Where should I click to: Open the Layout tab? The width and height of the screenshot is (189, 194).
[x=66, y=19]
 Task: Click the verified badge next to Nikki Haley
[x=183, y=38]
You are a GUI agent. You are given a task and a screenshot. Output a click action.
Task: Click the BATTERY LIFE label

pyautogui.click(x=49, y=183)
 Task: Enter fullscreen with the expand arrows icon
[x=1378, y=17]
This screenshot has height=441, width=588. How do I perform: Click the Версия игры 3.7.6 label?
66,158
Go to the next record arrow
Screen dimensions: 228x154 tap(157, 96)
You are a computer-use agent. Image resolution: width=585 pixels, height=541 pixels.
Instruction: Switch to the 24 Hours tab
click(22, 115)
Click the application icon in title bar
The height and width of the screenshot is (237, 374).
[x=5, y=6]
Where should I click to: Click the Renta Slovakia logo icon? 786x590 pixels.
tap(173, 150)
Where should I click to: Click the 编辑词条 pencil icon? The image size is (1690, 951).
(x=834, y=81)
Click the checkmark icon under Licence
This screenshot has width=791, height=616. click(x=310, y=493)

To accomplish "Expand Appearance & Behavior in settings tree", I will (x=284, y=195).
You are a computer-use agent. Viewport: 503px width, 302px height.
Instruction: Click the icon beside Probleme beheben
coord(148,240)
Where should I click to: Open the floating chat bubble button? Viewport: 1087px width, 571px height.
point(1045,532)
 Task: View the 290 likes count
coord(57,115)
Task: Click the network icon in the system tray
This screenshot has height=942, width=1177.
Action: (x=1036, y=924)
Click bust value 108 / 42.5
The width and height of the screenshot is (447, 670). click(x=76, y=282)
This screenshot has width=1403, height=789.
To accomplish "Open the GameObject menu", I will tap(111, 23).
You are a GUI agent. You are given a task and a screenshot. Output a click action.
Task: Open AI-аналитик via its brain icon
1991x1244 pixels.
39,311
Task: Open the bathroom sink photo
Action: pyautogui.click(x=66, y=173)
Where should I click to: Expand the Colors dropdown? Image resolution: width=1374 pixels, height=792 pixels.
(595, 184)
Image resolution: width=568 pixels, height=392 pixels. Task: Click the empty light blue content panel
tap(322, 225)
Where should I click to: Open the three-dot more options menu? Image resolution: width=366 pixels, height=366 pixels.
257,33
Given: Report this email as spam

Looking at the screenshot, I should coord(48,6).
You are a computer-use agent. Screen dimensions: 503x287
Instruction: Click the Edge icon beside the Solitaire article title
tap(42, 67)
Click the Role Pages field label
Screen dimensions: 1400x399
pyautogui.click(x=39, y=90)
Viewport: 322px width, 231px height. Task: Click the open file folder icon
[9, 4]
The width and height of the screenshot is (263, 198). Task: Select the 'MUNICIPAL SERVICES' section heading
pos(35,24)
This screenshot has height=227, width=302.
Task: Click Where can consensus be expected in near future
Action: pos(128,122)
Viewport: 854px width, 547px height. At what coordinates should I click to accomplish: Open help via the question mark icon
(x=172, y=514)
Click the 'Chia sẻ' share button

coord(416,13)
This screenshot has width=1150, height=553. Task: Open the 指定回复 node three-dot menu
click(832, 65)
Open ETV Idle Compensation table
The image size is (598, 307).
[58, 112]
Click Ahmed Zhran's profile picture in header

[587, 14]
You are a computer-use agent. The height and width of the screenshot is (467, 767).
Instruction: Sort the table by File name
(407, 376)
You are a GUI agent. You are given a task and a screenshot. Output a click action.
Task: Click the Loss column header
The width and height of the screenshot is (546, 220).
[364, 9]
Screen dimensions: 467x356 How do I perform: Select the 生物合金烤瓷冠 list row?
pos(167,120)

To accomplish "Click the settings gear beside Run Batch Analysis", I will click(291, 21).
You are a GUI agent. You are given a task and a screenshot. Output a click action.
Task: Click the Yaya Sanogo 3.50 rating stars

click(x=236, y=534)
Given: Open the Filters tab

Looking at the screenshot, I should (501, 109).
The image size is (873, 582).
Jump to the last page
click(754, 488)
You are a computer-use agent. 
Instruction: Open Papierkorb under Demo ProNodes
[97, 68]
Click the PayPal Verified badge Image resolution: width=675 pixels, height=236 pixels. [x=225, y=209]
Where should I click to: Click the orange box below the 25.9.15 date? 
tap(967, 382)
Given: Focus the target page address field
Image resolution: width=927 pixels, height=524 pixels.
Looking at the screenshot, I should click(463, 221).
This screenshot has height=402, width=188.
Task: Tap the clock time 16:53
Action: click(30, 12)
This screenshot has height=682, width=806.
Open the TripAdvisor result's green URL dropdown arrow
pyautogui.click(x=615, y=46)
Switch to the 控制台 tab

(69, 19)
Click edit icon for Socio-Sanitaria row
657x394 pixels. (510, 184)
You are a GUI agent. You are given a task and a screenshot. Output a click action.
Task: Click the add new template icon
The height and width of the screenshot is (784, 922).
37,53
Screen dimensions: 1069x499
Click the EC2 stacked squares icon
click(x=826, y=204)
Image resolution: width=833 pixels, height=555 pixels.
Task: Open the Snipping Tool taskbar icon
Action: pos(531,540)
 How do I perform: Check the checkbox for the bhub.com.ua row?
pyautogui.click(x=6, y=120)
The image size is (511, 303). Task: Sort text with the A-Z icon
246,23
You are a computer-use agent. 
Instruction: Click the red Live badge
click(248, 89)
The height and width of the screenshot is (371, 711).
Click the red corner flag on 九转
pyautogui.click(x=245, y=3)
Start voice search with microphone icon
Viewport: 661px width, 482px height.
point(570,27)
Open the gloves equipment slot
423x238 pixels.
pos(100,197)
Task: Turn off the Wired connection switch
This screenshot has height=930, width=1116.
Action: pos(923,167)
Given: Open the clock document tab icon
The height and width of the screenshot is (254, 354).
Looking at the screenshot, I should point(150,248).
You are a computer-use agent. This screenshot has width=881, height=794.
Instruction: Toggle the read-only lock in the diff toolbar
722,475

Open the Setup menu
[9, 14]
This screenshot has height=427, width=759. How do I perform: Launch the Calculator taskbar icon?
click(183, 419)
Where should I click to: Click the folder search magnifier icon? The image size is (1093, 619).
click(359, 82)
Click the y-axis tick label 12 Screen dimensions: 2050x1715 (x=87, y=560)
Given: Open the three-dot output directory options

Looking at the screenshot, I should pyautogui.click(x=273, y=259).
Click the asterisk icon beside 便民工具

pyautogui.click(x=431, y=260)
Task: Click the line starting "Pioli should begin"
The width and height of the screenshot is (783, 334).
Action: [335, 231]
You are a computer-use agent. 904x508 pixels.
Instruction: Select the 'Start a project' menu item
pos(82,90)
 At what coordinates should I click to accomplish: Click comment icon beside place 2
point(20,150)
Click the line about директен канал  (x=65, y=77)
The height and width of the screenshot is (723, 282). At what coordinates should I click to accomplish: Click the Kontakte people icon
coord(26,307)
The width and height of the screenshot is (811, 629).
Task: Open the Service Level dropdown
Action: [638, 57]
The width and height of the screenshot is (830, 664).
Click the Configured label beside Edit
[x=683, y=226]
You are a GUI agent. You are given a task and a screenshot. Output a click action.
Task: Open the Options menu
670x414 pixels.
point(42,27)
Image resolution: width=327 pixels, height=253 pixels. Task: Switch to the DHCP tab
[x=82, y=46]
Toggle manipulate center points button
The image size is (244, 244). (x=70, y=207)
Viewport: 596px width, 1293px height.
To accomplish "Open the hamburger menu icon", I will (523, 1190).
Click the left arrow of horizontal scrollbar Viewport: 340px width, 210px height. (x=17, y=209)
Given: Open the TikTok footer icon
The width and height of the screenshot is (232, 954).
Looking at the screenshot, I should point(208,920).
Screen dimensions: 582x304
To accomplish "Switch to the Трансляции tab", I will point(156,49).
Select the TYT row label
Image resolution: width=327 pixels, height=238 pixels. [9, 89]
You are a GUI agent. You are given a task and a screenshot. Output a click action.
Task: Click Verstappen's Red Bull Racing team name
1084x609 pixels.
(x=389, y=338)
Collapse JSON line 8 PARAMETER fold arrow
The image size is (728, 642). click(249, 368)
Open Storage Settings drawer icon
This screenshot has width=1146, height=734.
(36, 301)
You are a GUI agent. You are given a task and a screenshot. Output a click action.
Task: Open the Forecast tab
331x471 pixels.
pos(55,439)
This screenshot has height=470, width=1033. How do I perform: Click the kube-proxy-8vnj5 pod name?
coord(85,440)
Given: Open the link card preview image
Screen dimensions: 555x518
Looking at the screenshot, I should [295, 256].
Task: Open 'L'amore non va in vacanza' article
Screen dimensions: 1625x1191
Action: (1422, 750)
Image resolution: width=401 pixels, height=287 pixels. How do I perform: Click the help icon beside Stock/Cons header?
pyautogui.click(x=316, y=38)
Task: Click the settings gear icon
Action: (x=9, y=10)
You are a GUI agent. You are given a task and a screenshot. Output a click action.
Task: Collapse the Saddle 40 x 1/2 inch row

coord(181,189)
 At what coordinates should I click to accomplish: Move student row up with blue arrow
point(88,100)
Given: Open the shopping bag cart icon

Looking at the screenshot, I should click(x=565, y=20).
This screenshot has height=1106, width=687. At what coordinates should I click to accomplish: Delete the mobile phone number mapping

------------------------------------------------------------------------

Письменный запрос:
Замени «Instruction» на «Command» в пунктах от самого начала до строки с «coord(148,240)» включительно, ничего больше не меняя.

Ответ:
Where should I click to: Open the Layout tab? The width and height of the screenshot is (189, 194).
[x=66, y=19]
 Task: Click the verified badge next to Nikki Haley
[x=183, y=38]
You are a GUI agent. You are given a task and a screenshot. Output a click action.
Task: Click the BATTERY LIFE label

pyautogui.click(x=49, y=183)
 Task: Enter fullscreen with the expand arrows icon
[x=1378, y=17]
This screenshot has height=441, width=588. How do I perform: Click the Версия игры 3.7.6 label?
66,158
Go to the next record arrow
Screen dimensions: 228x154 tap(157, 96)
You are a computer-use agent. Image resolution: width=585 pixels, height=541 pixels.
Command: Switch to the 24 Hours tab
click(22, 115)
Click the application icon in title bar
The height and width of the screenshot is (237, 374).
[x=5, y=6]
Where should I click to: Click the Renta Slovakia logo icon? 786x590 pixels.
tap(173, 150)
Where should I click to: Click the 编辑词条 pencil icon? The image size is (1690, 951).
(x=834, y=81)
Click the checkmark icon under Licence
This screenshot has width=791, height=616. click(x=310, y=493)

To accomplish "Expand Appearance & Behavior in settings tree", I will (x=284, y=195).
You are a computer-use agent. Viewport: 503px width, 302px height.
Command: Click the icon beside Probleme beheben
coord(148,240)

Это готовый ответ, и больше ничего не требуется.